Copy out word for word everything from the line containing "Screen dimensions: 579x385" down to the line containing "click(429, 400)", with both of those lines included.

· · ·

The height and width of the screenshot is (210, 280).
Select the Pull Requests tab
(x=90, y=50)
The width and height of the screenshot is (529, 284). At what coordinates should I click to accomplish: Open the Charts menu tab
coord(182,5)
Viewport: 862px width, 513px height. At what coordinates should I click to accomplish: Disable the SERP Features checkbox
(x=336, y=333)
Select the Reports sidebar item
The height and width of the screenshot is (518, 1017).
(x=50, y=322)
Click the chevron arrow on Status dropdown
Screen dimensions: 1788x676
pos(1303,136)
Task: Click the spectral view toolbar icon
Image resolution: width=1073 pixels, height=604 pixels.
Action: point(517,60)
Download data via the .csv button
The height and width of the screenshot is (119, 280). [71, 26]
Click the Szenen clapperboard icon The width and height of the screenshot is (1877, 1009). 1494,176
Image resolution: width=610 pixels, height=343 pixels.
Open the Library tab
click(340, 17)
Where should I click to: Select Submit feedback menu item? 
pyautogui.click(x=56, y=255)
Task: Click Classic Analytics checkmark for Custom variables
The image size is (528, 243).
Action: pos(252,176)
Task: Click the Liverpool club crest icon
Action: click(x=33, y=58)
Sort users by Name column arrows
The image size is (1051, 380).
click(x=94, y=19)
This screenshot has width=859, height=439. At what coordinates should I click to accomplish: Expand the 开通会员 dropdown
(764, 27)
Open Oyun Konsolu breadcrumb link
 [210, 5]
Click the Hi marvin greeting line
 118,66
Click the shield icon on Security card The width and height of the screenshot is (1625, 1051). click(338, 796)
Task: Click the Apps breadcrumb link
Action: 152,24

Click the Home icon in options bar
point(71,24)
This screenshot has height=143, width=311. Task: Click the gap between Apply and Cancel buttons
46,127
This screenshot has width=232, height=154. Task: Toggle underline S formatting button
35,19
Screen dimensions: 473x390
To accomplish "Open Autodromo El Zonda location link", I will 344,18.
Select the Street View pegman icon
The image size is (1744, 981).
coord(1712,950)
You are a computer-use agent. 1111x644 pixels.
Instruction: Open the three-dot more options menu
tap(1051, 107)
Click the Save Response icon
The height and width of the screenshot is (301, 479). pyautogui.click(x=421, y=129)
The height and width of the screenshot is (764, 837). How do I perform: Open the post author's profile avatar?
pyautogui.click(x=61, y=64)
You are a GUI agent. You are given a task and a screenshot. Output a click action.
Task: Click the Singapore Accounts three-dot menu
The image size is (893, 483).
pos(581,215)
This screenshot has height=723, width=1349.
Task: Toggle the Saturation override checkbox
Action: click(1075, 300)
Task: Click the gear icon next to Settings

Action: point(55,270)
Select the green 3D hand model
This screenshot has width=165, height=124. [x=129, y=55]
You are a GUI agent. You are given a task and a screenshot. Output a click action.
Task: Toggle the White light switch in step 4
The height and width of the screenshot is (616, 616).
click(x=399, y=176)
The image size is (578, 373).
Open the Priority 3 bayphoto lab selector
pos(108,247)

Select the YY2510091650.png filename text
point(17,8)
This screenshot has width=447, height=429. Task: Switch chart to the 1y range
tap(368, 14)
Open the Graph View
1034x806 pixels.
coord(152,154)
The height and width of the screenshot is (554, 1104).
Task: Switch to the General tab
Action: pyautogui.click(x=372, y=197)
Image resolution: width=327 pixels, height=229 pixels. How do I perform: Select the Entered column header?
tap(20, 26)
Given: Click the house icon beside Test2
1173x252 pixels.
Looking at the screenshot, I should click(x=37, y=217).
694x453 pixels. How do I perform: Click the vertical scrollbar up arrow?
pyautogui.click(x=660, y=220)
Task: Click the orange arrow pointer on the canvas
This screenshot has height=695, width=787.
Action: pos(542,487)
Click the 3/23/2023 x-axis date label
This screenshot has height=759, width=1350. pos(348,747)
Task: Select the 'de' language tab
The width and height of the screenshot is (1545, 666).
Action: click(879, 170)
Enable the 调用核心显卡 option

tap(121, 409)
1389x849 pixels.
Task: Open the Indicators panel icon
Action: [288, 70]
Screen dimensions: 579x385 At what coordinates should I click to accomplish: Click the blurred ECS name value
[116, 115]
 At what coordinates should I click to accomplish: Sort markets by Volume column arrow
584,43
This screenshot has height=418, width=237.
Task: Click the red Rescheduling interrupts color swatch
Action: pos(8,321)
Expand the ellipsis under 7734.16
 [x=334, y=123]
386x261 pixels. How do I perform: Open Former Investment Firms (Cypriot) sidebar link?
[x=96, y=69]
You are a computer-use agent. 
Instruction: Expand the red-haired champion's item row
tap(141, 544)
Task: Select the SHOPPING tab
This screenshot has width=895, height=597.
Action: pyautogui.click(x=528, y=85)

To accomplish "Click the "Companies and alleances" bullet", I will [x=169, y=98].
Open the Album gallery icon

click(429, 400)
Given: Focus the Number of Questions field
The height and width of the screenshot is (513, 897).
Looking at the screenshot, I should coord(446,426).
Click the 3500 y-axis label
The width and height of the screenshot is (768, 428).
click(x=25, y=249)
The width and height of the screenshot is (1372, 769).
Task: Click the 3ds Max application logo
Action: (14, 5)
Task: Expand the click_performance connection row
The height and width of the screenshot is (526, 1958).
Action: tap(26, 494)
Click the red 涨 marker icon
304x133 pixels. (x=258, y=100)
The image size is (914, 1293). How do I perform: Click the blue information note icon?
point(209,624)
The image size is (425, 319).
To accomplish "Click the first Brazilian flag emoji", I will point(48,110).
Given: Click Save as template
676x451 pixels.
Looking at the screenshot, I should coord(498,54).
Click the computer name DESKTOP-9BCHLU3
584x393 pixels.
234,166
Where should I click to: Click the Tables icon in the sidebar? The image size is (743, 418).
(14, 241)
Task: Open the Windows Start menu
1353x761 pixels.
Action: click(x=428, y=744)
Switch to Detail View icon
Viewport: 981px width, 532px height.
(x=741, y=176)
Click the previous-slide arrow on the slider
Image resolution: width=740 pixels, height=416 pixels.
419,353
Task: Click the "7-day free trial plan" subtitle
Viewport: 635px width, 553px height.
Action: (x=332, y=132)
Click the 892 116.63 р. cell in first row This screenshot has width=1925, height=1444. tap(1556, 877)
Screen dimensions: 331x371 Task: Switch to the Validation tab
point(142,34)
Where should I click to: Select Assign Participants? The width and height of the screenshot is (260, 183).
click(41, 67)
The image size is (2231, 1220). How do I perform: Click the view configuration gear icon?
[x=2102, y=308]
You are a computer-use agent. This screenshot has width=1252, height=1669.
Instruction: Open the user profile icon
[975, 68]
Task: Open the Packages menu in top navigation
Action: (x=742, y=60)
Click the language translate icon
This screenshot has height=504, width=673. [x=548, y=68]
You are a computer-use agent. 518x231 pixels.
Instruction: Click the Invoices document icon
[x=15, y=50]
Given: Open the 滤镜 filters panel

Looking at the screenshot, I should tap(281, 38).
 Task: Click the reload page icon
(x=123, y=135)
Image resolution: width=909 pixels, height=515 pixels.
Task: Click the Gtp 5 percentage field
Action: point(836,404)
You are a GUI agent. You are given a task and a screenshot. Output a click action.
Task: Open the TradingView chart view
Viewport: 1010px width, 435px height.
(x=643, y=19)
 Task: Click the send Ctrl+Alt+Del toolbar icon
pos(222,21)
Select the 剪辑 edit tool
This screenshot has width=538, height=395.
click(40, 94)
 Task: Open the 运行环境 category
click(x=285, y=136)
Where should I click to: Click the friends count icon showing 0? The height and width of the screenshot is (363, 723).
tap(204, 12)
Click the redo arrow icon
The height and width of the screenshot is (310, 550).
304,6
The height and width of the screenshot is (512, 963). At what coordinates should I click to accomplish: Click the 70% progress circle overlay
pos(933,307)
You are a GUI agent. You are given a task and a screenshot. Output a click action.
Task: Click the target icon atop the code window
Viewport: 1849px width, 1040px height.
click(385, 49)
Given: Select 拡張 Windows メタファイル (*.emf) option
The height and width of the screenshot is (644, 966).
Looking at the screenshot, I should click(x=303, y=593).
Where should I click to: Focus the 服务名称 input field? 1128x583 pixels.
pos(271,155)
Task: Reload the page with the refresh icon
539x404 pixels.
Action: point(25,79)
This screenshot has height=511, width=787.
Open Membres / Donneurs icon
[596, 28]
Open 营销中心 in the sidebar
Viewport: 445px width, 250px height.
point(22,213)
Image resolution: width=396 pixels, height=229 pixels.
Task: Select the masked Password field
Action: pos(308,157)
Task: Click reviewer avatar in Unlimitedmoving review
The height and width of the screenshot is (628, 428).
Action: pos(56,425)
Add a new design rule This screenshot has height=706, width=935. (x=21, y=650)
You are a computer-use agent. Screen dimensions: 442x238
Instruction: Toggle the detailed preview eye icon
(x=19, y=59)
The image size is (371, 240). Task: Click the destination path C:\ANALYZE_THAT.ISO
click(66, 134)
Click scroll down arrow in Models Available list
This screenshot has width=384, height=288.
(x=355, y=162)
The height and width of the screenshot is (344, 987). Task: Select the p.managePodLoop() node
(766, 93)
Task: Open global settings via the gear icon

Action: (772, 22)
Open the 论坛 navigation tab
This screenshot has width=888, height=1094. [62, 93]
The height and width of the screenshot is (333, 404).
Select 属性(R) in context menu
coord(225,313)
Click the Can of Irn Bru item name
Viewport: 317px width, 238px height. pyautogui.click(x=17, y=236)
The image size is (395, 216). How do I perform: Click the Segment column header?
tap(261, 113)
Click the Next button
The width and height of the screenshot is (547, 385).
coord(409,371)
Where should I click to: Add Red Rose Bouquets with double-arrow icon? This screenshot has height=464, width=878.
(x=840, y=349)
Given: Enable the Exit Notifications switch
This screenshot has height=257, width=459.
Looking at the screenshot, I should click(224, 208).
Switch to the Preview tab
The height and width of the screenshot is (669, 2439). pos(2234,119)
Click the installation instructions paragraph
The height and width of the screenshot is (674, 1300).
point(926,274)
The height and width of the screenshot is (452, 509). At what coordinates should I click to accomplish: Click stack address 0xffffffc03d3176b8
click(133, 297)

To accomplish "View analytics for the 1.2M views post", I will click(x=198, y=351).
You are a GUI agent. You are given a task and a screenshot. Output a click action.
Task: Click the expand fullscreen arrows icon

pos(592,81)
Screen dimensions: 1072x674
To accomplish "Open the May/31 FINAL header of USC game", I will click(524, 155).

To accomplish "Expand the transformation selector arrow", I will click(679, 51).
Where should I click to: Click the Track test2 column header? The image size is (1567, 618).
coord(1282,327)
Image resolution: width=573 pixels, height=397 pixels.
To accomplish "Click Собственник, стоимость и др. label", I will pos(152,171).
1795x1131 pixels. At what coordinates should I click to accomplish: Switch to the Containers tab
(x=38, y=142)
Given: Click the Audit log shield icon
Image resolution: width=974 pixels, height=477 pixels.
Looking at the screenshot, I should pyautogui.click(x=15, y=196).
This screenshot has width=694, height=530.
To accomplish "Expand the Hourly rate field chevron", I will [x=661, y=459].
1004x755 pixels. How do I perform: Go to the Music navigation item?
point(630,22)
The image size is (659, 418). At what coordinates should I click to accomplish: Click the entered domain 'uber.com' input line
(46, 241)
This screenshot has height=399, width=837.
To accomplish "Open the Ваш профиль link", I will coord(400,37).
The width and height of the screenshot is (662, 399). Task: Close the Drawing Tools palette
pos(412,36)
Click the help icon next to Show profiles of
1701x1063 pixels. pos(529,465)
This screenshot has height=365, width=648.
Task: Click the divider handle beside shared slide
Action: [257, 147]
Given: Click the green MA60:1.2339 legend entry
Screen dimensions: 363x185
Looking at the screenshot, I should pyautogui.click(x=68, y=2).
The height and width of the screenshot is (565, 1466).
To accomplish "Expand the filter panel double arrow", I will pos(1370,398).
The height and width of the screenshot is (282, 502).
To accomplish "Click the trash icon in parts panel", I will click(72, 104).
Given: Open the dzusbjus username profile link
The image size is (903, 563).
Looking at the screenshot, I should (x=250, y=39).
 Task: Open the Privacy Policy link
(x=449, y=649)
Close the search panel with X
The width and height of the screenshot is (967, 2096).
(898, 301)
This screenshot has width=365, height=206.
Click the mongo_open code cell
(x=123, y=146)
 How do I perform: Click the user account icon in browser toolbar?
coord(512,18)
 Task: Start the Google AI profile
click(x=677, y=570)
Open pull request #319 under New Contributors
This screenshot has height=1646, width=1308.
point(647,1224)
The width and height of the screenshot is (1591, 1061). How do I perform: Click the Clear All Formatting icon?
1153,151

· · ·

ANSWER TO THE EXERCISE
Screen dimensions: 579x385 At what coordinates should I click to accomplish: Click the blurred ECS name value
[116, 115]
 At what coordinates should I click to accomplish: Sort markets by Volume column arrow
584,43
This screenshot has height=418, width=237.
Task: Click the red Rescheduling interrupts color swatch
Action: pos(8,321)
Expand the ellipsis under 7734.16
 [x=334, y=123]
386x261 pixels. How do I perform: Open Former Investment Firms (Cypriot) sidebar link?
[x=96, y=69]
You are a computer-use agent. 
Instruction: Expand the red-haired champion's item row
tap(141, 544)
Task: Select the SHOPPING tab
This screenshot has width=895, height=597.
Action: pyautogui.click(x=528, y=85)

To accomplish "Click the "Companies and alleances" bullet", I will [x=169, y=98].
Open the Album gallery icon

click(429, 400)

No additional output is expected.